For example, the love of family makes the space college students need to grow and emerge as adults. Graduation is a time to celebrate the distinction of each individual story of learning and change.

We celebrate our students' papers, theses, findings, and personal plunges into their majors.

We celebrate their most meaningful conversations with professors and friends, their curiosity and creativity, and their still forming, catalyzing minds.

We celebrate their learning outside of class -- on the field or in the field, on stage or at work -- and the times they crossed borders, crossed disciplines, crossed boundaries, crossed beliefs, collaborated for learning, and freely chose ideas that now anchor their understanding of the world.

We celebrate growth that's not easy to describe -- a subtle stretching that comes from studying a painting, or going to office hours, or asking a question, or pacing the library stacks.

We celebrate the times and ways they've lived in truth and solved problems for themselves -- stepping up, making up, owning up -- those personal moments of greatest integrity -- whether getting help or giving back, going first or holding back, reaching out or coming out.

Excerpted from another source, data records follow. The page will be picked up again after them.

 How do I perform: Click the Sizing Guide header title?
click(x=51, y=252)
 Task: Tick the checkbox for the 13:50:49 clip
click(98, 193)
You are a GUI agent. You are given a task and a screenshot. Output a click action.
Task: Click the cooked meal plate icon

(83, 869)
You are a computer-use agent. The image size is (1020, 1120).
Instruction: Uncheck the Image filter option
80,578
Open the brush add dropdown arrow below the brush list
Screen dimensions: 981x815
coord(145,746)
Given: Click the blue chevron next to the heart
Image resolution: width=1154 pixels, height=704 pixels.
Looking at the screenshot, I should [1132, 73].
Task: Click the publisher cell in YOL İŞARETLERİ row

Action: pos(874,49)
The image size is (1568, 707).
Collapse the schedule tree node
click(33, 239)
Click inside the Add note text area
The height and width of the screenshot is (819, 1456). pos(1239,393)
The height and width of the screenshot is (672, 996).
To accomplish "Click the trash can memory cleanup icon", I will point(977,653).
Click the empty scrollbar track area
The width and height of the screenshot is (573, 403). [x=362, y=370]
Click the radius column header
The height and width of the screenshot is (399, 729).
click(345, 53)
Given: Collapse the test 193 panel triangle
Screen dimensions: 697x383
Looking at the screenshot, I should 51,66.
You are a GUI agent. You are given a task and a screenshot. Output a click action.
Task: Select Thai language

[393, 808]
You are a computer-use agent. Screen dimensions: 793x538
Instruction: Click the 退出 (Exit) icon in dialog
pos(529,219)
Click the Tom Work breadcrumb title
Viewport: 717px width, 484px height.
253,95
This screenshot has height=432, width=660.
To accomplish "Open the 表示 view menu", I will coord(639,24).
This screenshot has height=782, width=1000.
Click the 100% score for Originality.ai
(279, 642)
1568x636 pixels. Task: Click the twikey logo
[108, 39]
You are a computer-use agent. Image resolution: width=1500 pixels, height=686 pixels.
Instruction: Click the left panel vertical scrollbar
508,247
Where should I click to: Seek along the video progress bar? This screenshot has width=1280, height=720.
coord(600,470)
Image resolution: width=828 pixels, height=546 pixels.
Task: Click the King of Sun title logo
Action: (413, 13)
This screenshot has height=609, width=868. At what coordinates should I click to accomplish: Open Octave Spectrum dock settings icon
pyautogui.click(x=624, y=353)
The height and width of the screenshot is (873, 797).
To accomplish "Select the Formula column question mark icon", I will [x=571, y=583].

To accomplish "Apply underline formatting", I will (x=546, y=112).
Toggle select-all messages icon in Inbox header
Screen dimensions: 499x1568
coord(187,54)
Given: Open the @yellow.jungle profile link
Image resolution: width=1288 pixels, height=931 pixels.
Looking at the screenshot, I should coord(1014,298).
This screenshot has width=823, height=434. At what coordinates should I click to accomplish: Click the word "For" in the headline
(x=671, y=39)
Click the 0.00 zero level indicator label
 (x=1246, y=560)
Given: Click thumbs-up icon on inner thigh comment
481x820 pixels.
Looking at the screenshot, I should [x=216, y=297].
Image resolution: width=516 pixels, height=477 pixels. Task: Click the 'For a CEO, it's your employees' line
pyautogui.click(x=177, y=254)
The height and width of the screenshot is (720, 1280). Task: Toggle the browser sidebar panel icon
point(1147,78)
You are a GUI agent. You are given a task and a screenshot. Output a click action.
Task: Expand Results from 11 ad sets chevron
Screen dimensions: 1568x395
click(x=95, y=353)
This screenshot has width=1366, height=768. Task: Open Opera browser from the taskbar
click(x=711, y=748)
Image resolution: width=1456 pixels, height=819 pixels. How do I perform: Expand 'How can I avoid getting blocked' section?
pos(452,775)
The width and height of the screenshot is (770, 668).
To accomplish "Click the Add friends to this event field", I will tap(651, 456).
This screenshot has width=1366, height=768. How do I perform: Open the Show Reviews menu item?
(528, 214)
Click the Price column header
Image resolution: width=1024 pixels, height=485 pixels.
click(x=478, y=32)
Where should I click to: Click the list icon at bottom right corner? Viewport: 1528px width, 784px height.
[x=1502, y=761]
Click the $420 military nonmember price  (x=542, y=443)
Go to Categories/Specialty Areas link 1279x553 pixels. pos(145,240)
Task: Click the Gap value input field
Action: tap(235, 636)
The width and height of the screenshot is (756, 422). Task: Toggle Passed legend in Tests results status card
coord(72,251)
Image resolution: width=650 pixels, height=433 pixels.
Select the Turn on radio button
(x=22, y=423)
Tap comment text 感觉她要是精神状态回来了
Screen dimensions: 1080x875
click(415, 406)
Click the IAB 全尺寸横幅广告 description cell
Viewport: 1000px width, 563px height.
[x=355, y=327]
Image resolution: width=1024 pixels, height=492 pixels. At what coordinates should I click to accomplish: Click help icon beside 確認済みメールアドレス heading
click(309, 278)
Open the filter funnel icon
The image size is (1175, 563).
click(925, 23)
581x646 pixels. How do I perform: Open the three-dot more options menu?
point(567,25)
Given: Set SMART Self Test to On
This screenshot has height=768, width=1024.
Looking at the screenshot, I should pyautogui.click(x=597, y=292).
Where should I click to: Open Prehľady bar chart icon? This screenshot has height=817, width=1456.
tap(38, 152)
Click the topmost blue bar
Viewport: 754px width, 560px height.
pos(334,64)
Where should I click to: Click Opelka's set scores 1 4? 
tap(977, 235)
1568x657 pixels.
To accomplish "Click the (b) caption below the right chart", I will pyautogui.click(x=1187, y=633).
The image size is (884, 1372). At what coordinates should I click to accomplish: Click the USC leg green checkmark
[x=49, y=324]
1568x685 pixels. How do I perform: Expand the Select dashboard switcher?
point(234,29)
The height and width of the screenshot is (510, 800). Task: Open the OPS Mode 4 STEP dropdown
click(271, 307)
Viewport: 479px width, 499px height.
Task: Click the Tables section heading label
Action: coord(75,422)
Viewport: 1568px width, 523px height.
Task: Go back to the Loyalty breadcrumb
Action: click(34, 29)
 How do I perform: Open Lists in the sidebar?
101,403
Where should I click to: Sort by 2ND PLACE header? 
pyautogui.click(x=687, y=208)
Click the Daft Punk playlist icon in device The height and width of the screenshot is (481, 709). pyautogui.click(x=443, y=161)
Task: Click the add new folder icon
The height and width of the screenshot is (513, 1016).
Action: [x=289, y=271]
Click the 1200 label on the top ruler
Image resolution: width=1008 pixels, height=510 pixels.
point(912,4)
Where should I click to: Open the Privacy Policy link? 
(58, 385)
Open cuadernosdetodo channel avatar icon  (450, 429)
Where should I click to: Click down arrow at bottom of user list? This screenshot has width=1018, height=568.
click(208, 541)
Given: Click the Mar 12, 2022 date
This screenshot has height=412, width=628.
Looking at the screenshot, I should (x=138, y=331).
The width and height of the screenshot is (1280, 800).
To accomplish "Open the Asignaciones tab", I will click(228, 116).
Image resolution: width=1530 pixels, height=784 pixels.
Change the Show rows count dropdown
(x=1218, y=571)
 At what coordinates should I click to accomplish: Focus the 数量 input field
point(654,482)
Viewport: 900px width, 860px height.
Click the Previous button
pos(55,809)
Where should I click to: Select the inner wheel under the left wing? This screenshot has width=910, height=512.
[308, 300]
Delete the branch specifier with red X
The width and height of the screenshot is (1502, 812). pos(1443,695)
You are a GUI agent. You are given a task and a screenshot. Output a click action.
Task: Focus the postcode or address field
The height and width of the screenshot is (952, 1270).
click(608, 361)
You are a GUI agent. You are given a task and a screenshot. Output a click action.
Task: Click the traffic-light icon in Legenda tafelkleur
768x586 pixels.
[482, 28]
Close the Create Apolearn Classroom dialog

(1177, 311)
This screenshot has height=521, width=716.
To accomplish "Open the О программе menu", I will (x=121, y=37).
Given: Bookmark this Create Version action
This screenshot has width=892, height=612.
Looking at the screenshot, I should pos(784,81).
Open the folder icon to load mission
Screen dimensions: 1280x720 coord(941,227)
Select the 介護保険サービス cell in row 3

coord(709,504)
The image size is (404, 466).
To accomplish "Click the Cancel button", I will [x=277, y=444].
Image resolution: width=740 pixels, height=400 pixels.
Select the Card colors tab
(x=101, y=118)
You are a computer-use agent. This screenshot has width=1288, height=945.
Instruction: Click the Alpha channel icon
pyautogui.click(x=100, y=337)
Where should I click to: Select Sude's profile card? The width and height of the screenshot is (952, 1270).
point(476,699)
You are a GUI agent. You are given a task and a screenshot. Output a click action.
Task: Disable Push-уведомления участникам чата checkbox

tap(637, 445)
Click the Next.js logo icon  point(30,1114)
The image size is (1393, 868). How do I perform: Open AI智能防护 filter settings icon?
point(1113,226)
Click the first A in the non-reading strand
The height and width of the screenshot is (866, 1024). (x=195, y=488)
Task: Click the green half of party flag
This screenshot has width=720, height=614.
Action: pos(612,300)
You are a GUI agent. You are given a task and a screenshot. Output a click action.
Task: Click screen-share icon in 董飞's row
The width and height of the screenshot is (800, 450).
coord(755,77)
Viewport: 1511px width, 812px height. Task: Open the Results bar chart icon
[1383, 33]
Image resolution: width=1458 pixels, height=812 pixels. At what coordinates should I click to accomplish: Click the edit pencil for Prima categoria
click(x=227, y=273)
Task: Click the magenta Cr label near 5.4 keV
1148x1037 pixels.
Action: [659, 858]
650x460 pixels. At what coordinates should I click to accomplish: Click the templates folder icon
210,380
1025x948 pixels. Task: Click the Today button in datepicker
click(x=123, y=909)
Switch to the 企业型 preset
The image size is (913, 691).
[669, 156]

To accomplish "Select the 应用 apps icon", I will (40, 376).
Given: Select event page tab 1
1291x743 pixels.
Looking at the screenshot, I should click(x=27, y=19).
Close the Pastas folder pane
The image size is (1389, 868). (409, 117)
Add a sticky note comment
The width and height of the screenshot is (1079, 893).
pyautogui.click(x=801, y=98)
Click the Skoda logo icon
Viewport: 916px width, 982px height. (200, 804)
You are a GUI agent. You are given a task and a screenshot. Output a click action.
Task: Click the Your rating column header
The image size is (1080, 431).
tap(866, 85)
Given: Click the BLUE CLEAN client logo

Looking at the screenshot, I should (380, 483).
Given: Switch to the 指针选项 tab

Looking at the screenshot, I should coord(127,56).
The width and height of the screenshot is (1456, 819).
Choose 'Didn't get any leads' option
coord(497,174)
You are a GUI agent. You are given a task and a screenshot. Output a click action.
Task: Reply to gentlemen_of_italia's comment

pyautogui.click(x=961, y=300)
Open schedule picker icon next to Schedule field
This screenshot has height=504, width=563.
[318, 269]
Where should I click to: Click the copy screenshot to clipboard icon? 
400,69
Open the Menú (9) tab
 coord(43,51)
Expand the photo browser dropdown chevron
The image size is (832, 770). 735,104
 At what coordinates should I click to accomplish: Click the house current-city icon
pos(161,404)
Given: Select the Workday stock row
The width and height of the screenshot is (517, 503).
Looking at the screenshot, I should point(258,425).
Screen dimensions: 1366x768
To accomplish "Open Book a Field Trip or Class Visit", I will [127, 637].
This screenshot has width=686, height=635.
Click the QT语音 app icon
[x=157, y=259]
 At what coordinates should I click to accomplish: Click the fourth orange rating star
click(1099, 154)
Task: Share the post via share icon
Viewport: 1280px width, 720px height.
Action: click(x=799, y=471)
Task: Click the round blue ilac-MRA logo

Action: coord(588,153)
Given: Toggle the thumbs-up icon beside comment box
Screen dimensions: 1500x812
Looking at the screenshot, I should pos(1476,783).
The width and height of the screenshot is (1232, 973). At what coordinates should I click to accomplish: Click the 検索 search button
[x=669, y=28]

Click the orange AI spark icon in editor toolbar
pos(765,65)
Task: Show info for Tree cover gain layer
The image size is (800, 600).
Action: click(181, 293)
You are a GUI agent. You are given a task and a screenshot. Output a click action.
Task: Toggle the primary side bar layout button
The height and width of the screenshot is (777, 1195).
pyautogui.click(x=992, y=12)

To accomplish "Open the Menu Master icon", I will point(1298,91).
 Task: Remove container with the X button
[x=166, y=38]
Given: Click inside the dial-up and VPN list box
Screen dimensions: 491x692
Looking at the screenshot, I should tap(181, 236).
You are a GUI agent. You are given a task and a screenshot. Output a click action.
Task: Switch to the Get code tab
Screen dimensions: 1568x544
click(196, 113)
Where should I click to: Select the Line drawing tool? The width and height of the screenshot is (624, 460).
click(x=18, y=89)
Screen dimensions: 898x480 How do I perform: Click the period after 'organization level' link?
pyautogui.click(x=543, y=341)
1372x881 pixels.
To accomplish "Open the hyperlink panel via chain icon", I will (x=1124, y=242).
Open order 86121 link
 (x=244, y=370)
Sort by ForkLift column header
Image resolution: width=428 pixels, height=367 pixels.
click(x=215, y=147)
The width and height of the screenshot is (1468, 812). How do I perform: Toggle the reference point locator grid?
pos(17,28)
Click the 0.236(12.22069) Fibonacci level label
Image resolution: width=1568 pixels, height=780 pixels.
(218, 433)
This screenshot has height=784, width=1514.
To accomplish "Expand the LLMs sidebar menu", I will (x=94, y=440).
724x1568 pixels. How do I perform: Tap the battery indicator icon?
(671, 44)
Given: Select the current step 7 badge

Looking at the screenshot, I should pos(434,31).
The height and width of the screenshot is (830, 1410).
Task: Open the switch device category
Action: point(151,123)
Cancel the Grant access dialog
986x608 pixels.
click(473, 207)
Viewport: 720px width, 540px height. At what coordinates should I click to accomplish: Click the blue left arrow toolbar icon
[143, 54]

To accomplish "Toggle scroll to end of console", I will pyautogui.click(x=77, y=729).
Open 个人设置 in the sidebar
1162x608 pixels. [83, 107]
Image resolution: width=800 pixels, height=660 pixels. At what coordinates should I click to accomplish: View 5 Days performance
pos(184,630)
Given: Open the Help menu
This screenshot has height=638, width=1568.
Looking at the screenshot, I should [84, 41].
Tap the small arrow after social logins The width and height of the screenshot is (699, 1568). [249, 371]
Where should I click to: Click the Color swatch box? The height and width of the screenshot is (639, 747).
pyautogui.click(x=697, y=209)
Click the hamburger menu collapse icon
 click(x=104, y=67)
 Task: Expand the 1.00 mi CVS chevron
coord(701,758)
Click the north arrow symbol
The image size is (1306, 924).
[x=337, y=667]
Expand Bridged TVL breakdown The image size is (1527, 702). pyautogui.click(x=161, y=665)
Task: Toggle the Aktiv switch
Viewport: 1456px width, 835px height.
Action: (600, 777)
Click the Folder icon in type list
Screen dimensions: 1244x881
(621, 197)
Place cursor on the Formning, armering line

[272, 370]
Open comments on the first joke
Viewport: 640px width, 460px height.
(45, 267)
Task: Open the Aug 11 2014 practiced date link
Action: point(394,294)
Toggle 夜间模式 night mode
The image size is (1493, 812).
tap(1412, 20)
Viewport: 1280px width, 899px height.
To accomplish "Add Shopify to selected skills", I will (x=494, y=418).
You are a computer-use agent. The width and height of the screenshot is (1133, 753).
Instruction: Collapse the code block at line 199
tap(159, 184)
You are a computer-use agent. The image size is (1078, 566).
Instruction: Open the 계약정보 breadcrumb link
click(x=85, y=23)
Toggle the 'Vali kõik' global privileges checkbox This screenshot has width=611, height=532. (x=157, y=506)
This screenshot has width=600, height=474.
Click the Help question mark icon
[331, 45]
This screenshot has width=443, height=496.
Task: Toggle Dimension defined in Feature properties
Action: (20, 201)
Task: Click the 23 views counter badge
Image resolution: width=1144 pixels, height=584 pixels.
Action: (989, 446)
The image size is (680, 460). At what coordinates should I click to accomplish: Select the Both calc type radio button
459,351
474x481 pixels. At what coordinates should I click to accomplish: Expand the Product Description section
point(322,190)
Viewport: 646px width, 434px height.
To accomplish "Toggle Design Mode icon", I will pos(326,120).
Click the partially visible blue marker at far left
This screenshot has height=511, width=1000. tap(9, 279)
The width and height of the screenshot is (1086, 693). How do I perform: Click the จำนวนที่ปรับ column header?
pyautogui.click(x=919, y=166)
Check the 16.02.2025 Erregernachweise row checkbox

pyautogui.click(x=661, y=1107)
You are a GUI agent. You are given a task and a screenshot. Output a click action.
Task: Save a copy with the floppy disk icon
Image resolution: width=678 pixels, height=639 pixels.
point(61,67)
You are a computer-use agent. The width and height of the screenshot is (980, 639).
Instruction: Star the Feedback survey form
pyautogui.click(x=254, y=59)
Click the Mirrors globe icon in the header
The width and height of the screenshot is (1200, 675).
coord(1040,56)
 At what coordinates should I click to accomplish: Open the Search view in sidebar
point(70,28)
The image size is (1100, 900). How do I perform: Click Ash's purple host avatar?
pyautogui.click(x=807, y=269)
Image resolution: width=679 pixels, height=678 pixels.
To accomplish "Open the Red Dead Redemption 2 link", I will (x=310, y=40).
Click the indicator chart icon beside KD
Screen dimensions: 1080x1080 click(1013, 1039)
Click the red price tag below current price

While college students benefit from the space their families provide, we also celebrate at commencement the ways they've created for each other the room to develop -- to explore ideas, resist conformity, put themselves out there, be heard, be seen, and be known beyond the labels and across the limiting would-be divides of supposed difference. The space to become new, perhaps in surprising ways, over the course of four years.

I'm thinking of undergraduate peer mentors, team captains, students who work in writing centers, juniors and seniors who build community in residence halls. I'm thinking of students who organize service opportunities and foster discussions about nondiscrimination or sexual assault prevention.

The faculty make space for students, too. "Love" in class is called learning. A great education expands students' intellectual capacities. It gives them core knowledge they'll need to understand the world we live in. It helps them develop the precision of thought and language that will empower them to use their voices. It will teach them methods of research and discovery to enable them to create new understanding when no one can tell them the right answer. A great education creates the space for students to make free, independent choices among countless options - not just what to do for a job, but what to believe and how to live, now and throughout their lives.

"Love makes space" was a wedding toast, not a commencement speech, but my sense of its meaning has broadened over the years. At the personal level, love makes space when we let our friends change. At the intellectual level, when we help others find their voices. At the societal level, when we include, empower, and share.

That's what friendship, education, and democracy are all about.

The text above is an adaptation of remarks delivered by Franklin & Marshall College president Daniel R. Porterfield, Ph.D., at the College's commencement ceremony on May 10, 2014. Click here to view the full text of the remarks.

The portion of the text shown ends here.